OBERAMMERGAU, Germany (AP) — Almost 400 years ago, the Catholic residents of a small Bavarian village vowed to perform a play of “the suffering, death and resurrection of our Lord Jesus Christ” every 10 years, if only God would spare them any further losses from the plague known as the Black Death.
Legend has it that ever since 1634, when the villagers of Oberammergau first performed their passion play, no more residents died of that pestilence or any other plagues — until 2020, when the world was hit by a new plague, the coronavirus pandemic. Oberammergau, like so many places worldwide, suffered some COVID-19 deaths, though residents who confirmed that were unsure how many.
Another consequence: The villagers could not fulfill their vow to stage the play after a 10-year interval. It was set to open in the spring of 2020, but was postponed due to the pandemic.
Now, after a two-year delay, the famous Oberammergau Passion Play is finally opening on May 14 — the 42nd staging since its long-ago debut. Almost half of the village’s residents — more than 1,800 people, including 400 children — will participate in the play about the last five days before Christ's crucifixion.
It's a production modernized to fit the times, stripped of antisemitic allusions and featuring a diverse cast that include refugee children and non-Christian actors.
The play will be one of the first major cultural events in Germany since the outbreak of the pandemic, with almost half a million visitors expected from Germany and all over the world, notably from the United States.
“Just a few weeks ago, many could not believe that the Passion Play would premiere,” said director Christian Stueckl, who was born in Oberammergau and has been in charge of the play for more than 30 years.
“We don’t know what COVID-19 will do, if there will be another wave," he said. "But we have an endless desire to bring our passion play back to the stage and we are highly motivated.”
All the actors tested themselves for the virus before every rehearsal and will continue to do so for all 103 performances which run through Oct. 2, Stueckl said. They have all been letting their hair grow — and the men letting beards grow — for over a year, as tradition dictates.
With Russia's invasion of Ukraine still underway, themes such as war, hunger, persecution and displacement play prominent roles in this year’s production — showing the timelessness of human suffering from 2,000 years ago and from today.

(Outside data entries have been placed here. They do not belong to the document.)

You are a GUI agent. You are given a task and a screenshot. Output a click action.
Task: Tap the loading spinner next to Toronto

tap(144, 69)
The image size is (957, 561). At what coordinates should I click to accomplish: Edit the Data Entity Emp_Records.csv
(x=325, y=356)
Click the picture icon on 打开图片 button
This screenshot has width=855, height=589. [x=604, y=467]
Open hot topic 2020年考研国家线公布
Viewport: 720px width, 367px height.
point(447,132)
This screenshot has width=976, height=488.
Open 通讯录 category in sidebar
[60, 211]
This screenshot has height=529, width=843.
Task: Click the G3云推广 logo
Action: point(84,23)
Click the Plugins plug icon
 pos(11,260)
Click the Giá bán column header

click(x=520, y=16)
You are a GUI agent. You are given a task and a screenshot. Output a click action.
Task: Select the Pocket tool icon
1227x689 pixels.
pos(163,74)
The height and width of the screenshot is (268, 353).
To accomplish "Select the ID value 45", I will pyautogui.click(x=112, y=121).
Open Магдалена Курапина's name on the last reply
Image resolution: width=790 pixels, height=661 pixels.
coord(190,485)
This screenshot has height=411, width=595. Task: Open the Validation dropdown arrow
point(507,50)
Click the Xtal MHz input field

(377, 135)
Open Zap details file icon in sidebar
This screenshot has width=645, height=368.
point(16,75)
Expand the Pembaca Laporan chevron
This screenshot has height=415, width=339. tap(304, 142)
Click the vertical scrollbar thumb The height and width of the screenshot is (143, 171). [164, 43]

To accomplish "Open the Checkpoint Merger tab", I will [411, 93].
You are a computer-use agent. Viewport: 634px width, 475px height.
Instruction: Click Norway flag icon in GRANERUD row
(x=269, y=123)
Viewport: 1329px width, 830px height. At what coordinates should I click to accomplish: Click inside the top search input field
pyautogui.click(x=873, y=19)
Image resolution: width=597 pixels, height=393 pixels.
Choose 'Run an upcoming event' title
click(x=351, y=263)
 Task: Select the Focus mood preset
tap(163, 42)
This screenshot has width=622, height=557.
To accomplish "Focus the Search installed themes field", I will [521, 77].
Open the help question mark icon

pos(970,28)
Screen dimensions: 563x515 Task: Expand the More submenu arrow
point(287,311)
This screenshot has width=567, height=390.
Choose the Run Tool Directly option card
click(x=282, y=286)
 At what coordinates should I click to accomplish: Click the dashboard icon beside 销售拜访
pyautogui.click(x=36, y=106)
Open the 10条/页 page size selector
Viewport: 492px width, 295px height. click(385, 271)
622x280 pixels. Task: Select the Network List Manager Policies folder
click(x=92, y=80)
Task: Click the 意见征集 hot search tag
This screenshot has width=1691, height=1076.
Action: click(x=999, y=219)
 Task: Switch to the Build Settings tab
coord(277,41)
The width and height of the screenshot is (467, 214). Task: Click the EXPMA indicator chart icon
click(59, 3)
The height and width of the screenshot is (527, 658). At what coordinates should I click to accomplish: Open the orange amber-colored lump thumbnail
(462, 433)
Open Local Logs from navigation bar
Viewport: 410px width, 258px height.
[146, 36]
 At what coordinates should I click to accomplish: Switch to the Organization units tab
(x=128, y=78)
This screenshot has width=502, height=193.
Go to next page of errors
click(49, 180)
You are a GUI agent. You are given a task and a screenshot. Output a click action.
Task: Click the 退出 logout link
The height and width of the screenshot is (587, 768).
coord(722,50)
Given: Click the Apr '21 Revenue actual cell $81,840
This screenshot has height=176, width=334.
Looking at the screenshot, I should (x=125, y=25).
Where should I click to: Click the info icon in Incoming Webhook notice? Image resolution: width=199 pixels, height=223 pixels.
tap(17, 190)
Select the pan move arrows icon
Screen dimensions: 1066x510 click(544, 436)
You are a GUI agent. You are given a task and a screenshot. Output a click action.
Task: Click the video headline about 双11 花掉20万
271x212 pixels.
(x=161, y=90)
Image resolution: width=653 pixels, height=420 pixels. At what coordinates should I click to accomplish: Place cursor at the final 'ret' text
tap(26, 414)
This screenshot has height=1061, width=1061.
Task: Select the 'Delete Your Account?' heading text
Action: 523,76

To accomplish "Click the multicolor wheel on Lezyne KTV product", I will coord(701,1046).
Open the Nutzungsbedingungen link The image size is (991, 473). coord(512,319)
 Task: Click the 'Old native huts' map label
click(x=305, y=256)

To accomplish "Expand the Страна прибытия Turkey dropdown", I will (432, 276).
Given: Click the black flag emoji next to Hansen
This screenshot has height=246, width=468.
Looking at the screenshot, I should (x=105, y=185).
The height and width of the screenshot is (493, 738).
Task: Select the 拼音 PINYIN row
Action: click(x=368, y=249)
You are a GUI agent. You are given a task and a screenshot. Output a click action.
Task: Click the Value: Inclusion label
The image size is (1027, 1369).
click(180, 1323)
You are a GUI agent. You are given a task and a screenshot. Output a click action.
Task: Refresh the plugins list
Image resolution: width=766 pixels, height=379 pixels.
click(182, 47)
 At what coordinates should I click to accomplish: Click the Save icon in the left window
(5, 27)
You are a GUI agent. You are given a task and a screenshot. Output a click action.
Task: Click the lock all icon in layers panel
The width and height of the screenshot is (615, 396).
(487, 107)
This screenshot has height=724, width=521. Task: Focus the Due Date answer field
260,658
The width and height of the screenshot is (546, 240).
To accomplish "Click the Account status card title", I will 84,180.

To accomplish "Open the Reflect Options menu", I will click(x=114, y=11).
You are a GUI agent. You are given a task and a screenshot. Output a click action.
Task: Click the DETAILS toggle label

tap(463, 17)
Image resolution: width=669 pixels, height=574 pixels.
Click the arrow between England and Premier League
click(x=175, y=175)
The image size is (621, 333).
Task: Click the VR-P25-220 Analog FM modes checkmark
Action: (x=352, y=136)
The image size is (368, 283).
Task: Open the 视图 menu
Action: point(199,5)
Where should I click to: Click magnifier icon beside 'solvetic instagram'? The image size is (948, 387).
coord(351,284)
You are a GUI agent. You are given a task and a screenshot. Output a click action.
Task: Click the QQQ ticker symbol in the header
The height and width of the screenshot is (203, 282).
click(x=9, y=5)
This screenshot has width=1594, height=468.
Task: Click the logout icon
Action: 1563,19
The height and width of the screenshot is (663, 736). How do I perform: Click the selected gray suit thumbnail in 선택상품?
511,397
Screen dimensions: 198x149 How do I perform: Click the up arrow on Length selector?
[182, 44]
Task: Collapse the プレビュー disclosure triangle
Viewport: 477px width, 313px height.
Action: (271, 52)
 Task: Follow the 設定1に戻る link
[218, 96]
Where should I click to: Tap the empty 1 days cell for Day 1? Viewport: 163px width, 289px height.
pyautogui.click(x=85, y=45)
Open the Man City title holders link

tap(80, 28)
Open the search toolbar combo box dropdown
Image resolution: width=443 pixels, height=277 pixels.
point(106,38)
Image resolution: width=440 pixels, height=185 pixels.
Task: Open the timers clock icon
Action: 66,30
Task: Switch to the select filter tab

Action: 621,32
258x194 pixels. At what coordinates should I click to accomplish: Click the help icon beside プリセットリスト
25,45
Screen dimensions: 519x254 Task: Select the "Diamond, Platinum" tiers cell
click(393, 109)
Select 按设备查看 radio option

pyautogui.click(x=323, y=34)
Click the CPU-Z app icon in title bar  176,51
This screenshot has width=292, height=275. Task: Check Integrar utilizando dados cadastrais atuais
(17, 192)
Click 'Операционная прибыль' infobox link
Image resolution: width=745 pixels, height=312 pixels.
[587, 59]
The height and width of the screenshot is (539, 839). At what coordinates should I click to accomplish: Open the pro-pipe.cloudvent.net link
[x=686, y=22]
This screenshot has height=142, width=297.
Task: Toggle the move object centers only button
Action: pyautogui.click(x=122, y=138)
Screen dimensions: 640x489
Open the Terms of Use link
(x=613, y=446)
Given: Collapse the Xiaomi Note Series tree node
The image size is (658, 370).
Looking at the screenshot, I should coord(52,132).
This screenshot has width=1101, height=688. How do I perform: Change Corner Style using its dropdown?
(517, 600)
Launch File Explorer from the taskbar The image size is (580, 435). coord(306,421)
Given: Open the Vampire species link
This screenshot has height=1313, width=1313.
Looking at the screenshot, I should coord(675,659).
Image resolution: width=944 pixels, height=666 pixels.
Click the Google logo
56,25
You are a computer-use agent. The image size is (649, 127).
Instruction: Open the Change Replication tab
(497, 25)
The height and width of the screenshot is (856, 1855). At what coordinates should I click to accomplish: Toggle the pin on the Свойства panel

The play — which for hundreds of years reflected a conservative, Catholic outlook — has received a careful makeover to become reflective of Germany’s more diverse society. It includes a leading Muslim actor for the first time and has been purged of the many notorious antisemitic plot lines which drew widespread criticism.
“The history of the Oberammergau Passion Play as being one which manifests these antisemitic tropes — Jews as villainous, Jews as deceptive, Jews as bloodthirsty, Jews as manipulative, Jews as Christ killers — was always part of the story,” Rabbi Noam Marans told The Associated Press in a recent interview in Oberammergau.
Marans, the director for interreligious and intergroup relations for the American Jewish Committee in New York, has been advising Stueckl together with a team of Christian and Jewish American experts for several years on how to rid the play of antisemitic content.
It’s been a success story. The play no longer depicts the Jews as Christ's killers, and shows clearly that Jesus was a Jew himself. It places the story of Jesus’ last days in historical context, with all its intra-Jewish tensions and the Jews’ oppression by the Romans.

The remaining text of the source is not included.